Larger substations have control rooms for the equipment used to monitor, control, and protect the rest of the substation equipment. It often contains protective relays, meters, breaker controls, communications, batteries, and recorders that save detailed data about substation operations, particularly when there is any unusual activity, to help reconstruct what happened after the fact. These control rooms typically are heated and air conditioned to ensure the reliable operation of this equipment. Additional equipment is necessary to handle power surges associated with intermittent renewable energy such as dispersed generation from wind or solar.

===Transformers===
Most transformers lose between 5 and 1.5 percent of their input as heat and noise. Iron losses are no-load and constant whenever the transformer is energized, while copper and auxiliary losses are proportionate to the square of the current. Auxiliary losses are due to running fans and pumps which is noisy when the transformer is operating at maximum capacity. To reduce noise, enclosures are often built around the transformer and can also be added after the substation is built.

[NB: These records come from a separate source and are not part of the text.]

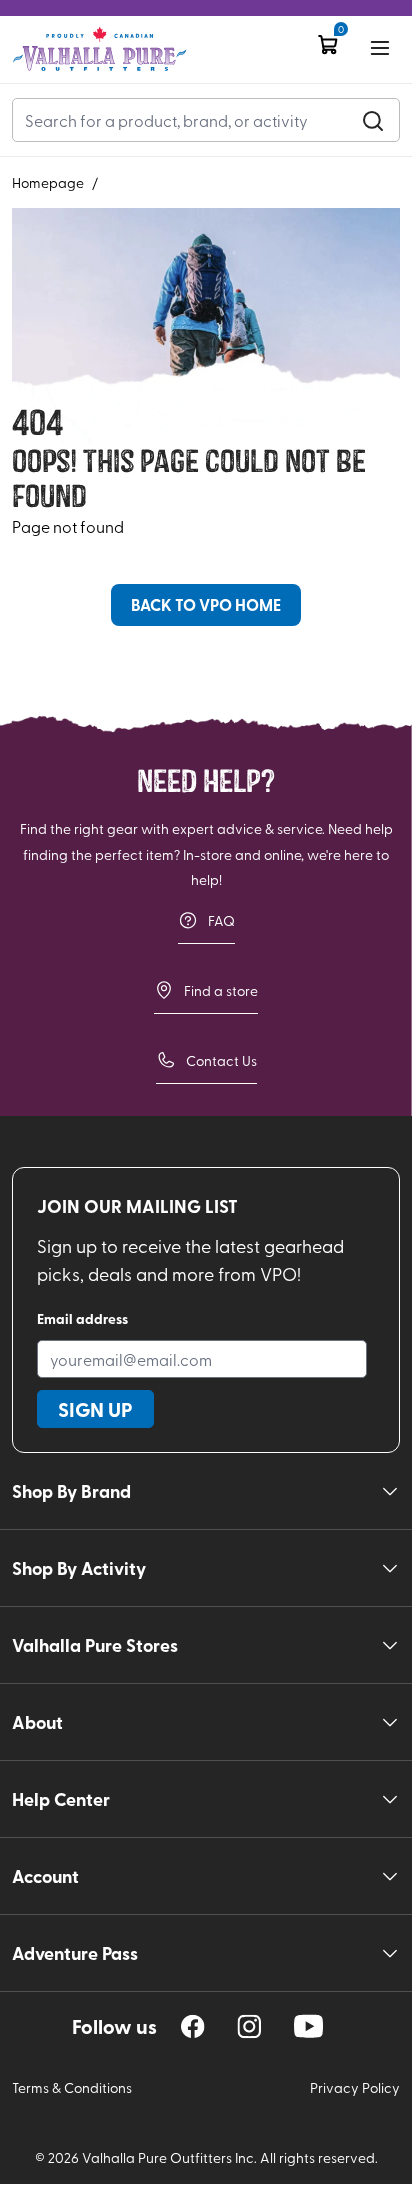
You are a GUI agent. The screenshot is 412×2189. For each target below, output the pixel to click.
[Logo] (99, 49)
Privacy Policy (355, 2087)
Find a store (221, 990)
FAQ (221, 920)
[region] (193, 2026)
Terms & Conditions (72, 2087)
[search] (373, 120)
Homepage (48, 182)
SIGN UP (95, 1409)
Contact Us (221, 1060)
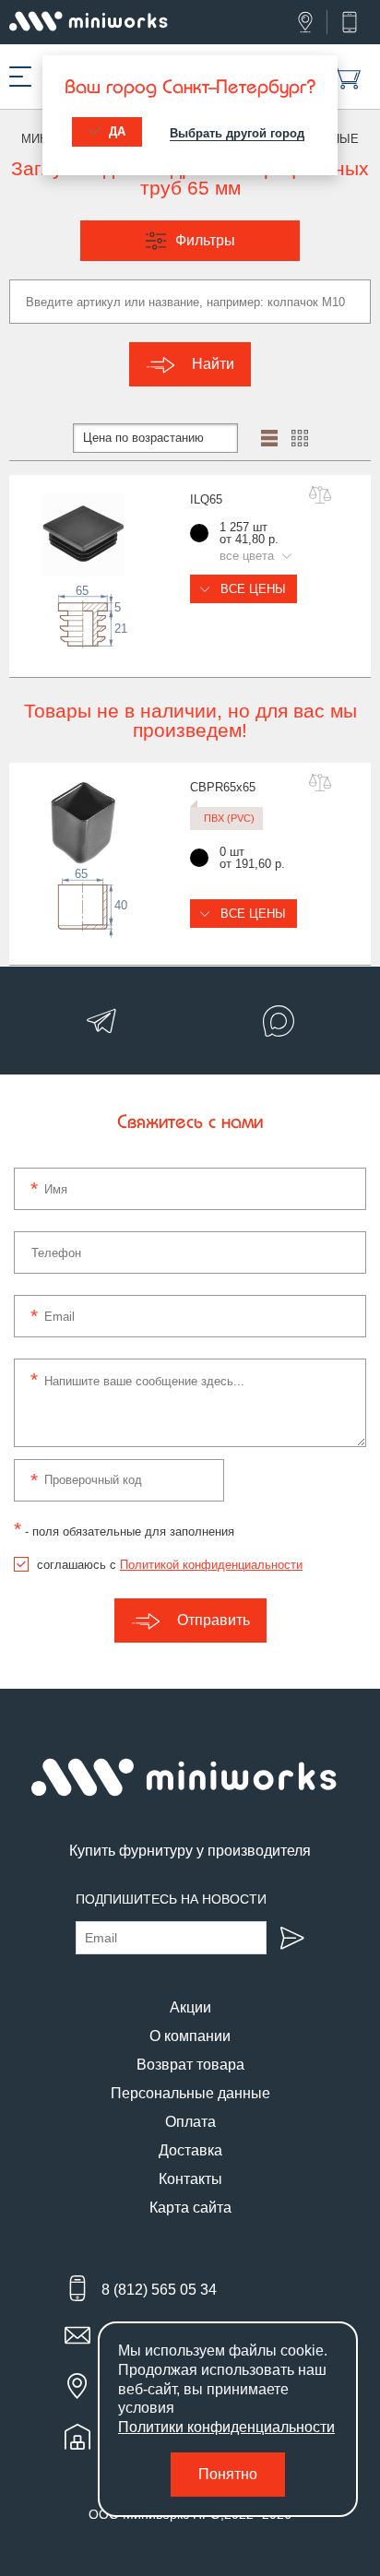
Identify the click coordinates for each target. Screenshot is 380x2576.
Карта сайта (190, 2207)
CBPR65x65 (222, 787)
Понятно (227, 2474)
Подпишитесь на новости (171, 1899)
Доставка (190, 2150)
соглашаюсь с (170, 1565)
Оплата (190, 2122)
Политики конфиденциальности (226, 2427)
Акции (190, 2007)
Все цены (251, 589)
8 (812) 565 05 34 (159, 2289)
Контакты (190, 2179)
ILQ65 (206, 499)
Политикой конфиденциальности (211, 1565)
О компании (190, 2036)
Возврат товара (190, 2064)
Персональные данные (190, 2093)
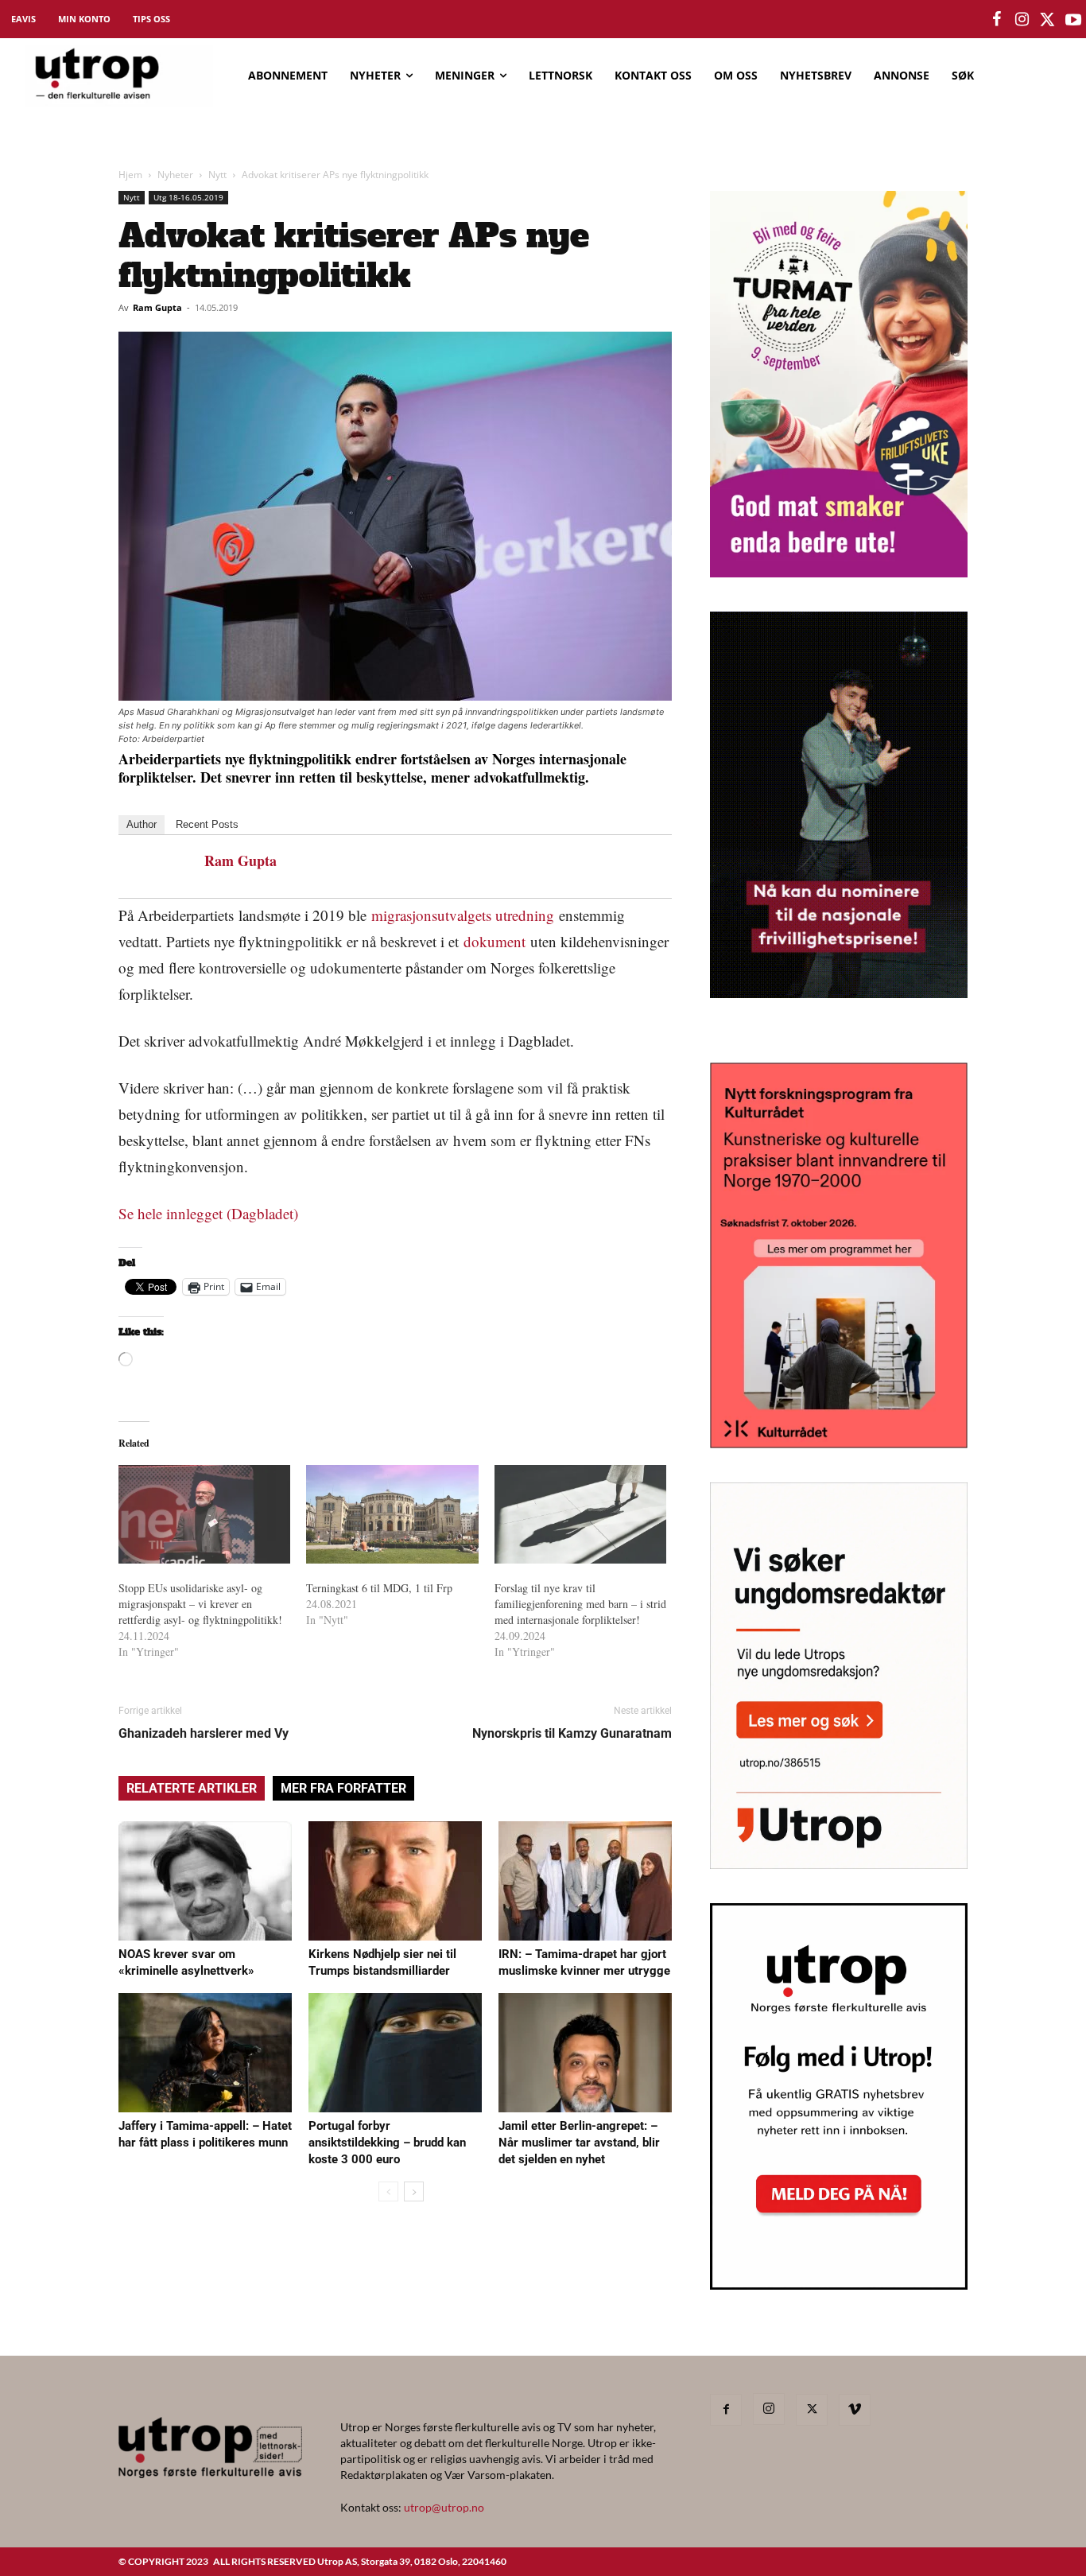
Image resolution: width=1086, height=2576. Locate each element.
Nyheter (175, 174)
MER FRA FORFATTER (343, 1788)
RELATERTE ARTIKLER (191, 1788)
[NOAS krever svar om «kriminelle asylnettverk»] (205, 1881)
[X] (812, 2410)
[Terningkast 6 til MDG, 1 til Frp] (392, 1514)
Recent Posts (207, 824)
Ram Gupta (157, 307)
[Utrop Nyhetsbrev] (839, 2285)
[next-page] (414, 2191)
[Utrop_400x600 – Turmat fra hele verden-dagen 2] (839, 572)
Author (141, 824)
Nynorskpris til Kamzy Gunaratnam (572, 1733)
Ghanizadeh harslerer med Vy (203, 1733)
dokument (494, 941)
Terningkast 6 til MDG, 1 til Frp (379, 1587)
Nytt (217, 174)
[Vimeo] (855, 2410)
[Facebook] (726, 2410)
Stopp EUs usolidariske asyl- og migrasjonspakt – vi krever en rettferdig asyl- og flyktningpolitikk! (200, 1603)
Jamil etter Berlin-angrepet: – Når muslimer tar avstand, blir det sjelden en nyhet (579, 2142)
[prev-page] (388, 2191)
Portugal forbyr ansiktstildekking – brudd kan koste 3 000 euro (387, 2142)
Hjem (130, 174)
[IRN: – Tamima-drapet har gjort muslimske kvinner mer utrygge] (585, 1881)
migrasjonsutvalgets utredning (465, 915)
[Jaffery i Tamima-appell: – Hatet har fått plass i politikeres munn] (205, 2052)
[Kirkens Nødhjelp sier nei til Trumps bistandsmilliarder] (395, 1881)
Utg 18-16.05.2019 (188, 197)
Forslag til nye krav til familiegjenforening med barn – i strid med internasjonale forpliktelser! (580, 1603)
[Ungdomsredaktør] (839, 1863)
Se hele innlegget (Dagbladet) (208, 1213)
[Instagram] (769, 2409)
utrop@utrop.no (444, 2507)
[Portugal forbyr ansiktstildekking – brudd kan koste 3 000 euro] (395, 2052)
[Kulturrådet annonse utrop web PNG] (839, 1443)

Oil-based transformers are often built with bunded areas to prevent the escape of flaming or leaking oil. Fire separation areas or firewalls are built around the transformer to stop the spread of fire. Firefighting vehicles are allowed a path to access the area.

==Maintenance==
Maintenance of substations involves inspections, data collection and analysis, and routine scheduled work. Using methods such as infrared scanning and dissolved gas analysis, it can be predicted when the substation will need maintenance and predict dangers before they materialize. Infrared technology finds hot spots in the substation where electrical energy is being converted to heat, which indicates a problem and can cause additional damage from the high heat. Dissolved gas analysis can tell when an oil-insulated transformer needs to have the oil filtered or replaced, and also detect other issues.

==Automation==

Early electrical substations required manual switching or adjustment of equipment, and manual collection of data for load, energy consumption, and abnormal events. As the complexity of distribution networks grew, it became economically necessary to automate supervision and control of substations from a centrally attended point, to allow overall coordination in case of emergencies and to reduce operating costs. Early efforts to remote control substations used dedicated communication wires, often run alongside power circuits. Power-line carrier, microwave radio, fiber optic cables as well as dedicated wired remote control circuits have all been applied to Supervisory Control and Data Acquisition (SCADA) for substations. The development of the microprocessor made for an exponential increase in the number of points that could be economically controlled and monitored. Today, standardized communication protocols such as DNP3, IEC 61850 and Modbus, to list a few, are used to allow multiple intelligent electronic devices to communicate with each other and supervisory control centers. Distributed automatic control at substations is one element of the so-called smart grid.